ISSN: 2643-671X | DOI: 10.33140/JAHR

Impact Factor: 1.12

Bio Structuring Waveform Fields Enhance Microbial Growth and Cellular Organization in Agricultural Systems

Abstract

Francesco Alessandrini, Angelo Badini, Roberto Ercolani, Mirko Fanelli and Andrea Graziani

Background and Objectives: Optimising microbial growth and vitality is essential for sustainable, high-quality production in modern agriculture. However, classical biochemistry often fails to explain the rapid synchronisation observed in large cell populations, requiring further study of signal transfer mechanisms. This study investigates the impact of biostructuring and self-amplifying waveform fields, generated by the patented “Trasformer” device, on microbial cultures of agronomic interest.

Methodology: The Trasformer, defined as a quantum frequency focuser, was operated in self-resonant mode to induce a coherent state in aqueous media. Microbial cultures, including Lactobacillus spp., Metarhizium spp., and Aureobasidium pullulans, were monitored using optical microscopy and electron microscopy to assess growth dynamics and morphological organization.

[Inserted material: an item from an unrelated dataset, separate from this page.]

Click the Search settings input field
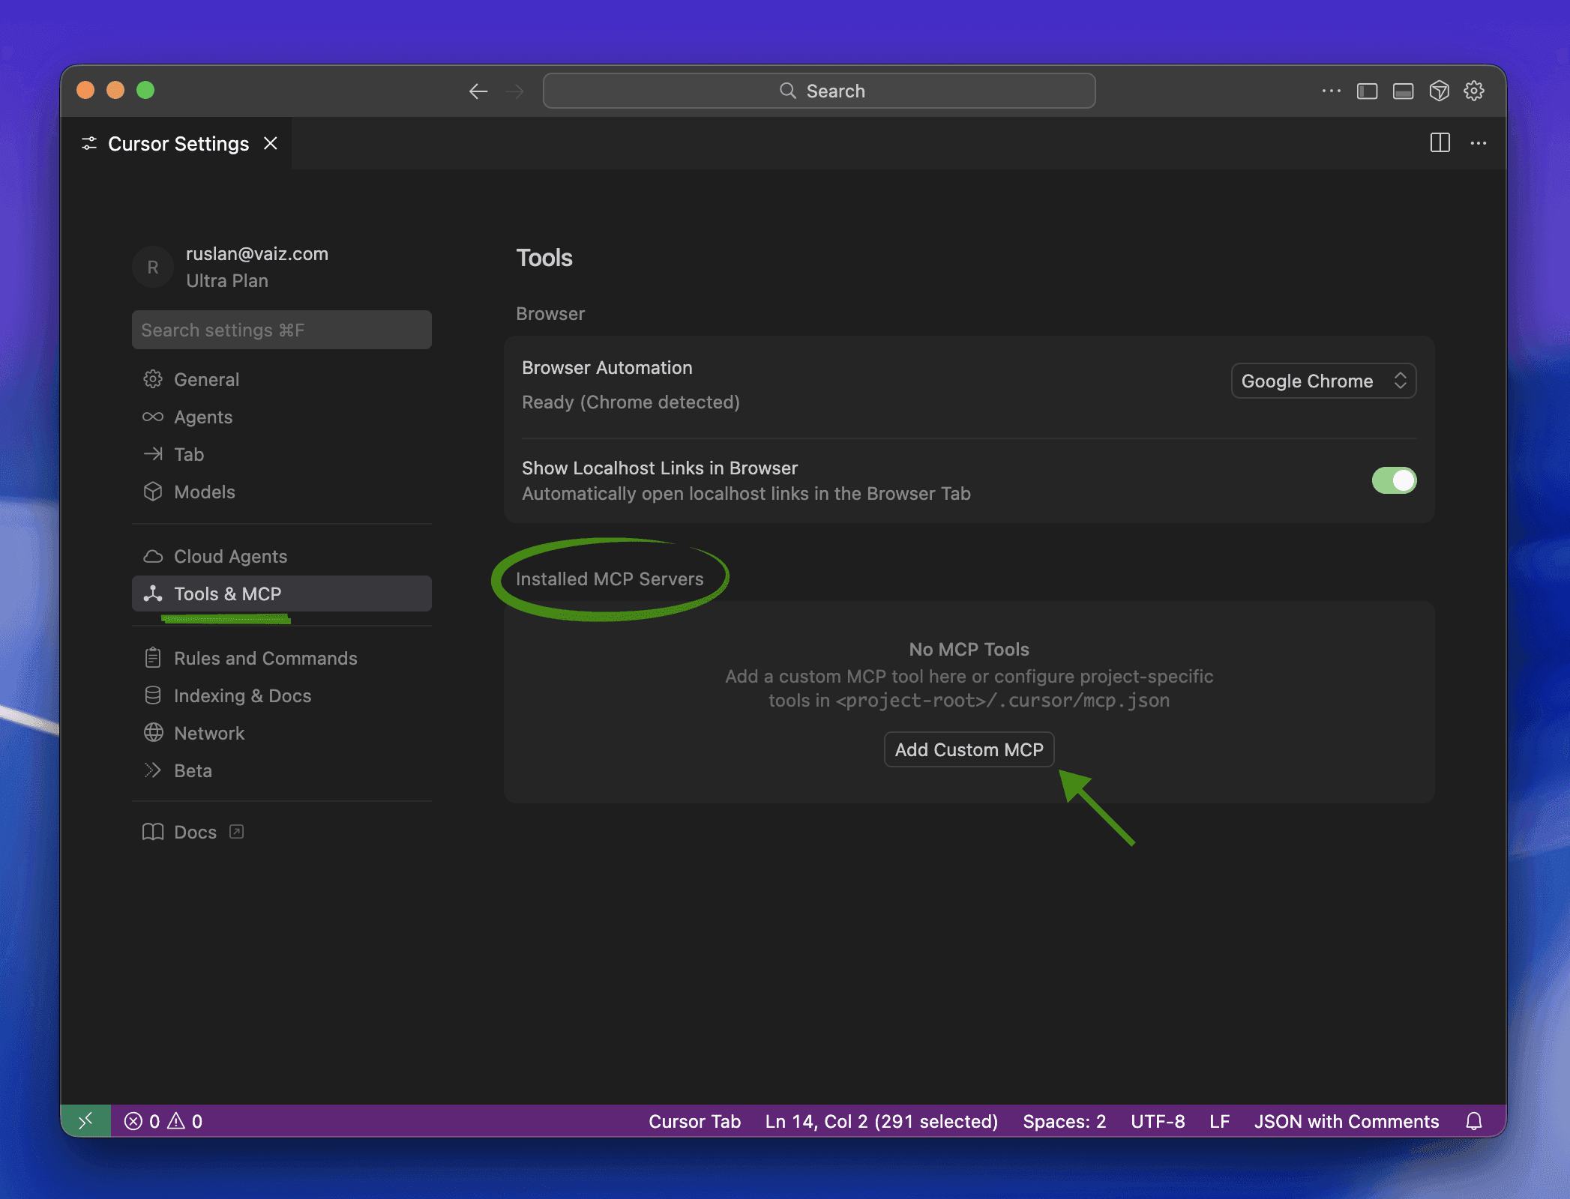Image resolution: width=1570 pixels, height=1199 pixels. [281, 330]
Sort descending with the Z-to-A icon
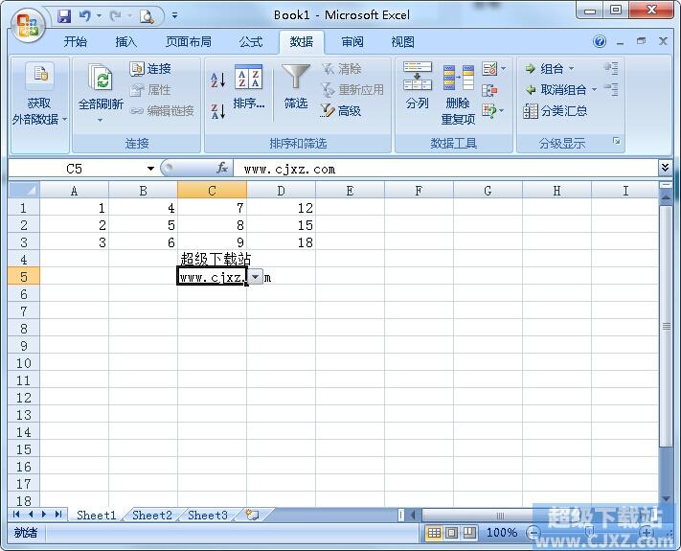The height and width of the screenshot is (551, 681). [x=217, y=110]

Results: Significant increase in growth rates was observed, including a 25% reduction in fungal spore production time. Morphological analysis revealed the emergence of highly organised, non-conventional structural patterns, such as:

• Spiral growth in Metarhizium and hexagonal matrices in A. pullulans

• Filamentous lattices resembling metal-organic frameworks

• Increased extracellular vesicles production, indicating enhanced intercellular communication

• High environmental resilience, with treated water maintaining structural stability for months and resisting thermal stressors.

Conclusions: These findings validate models derived from Quantum Electrodynamics, which propose that the waveform-field treatment transforms water into an active coherent system and an efficient informational vector. These results advocate for a paradigm shift in agronomy, from purely biochemical models to resonance-based biophysical solutions. Providing prestructured water to crops may enhance biological stability and resilience, offering a high-efficiency alternative to reduce dependence on chemical inputs.